Your task: Would you return the lines between the one holding "Given: Click the Thursday 4:08 bar" and the one holding "This screenshot has", inclusive, and only those, exactly as they stand in the listing below?

Top of Record extracts

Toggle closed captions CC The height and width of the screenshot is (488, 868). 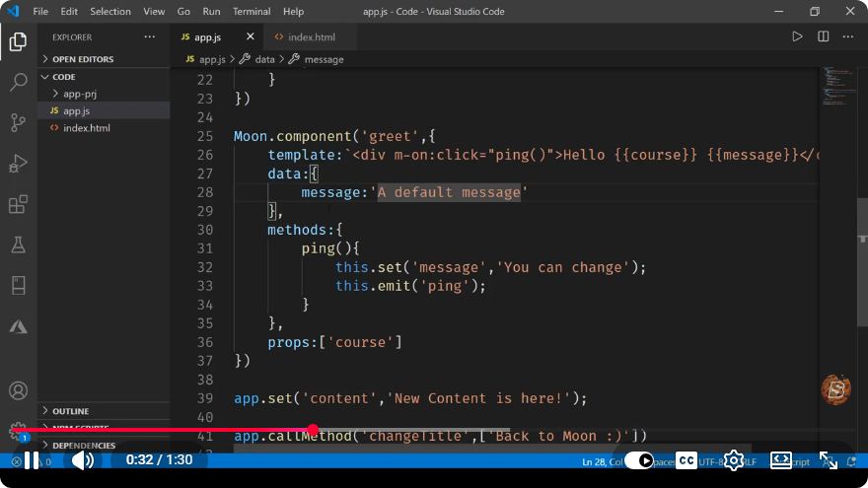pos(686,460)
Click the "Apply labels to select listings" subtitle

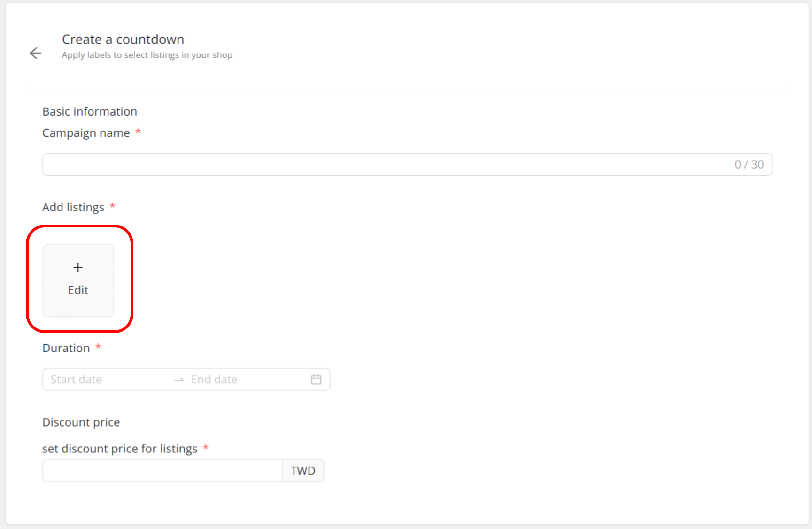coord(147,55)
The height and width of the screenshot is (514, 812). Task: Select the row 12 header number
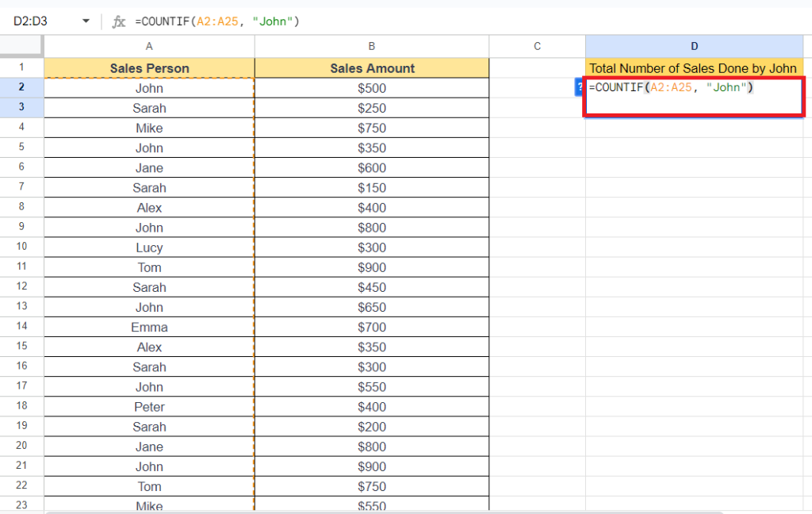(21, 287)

Bottom of Record extracts
Top of Record extracts

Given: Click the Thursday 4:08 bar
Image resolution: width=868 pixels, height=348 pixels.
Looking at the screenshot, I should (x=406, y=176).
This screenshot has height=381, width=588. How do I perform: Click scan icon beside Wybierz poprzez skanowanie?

Bottom of Record extracts
Top of Record extracts

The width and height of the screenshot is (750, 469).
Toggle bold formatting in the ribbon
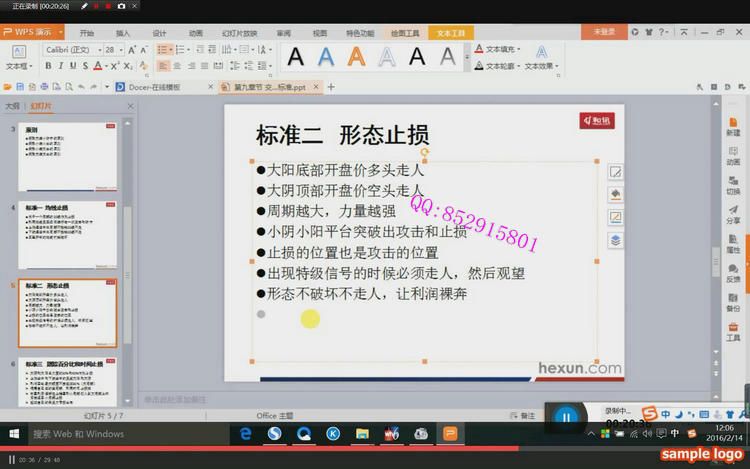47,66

Bottom of Record extracts

Exercise answer:
Given: Click the Thursday 4:08 bar
Image resolution: width=868 pixels, height=348 pixels.
Looking at the screenshot, I should (x=406, y=176).
This screenshot has height=381, width=588. How do I perform: Click scan icon beside Wybierz poprzez skanowanie?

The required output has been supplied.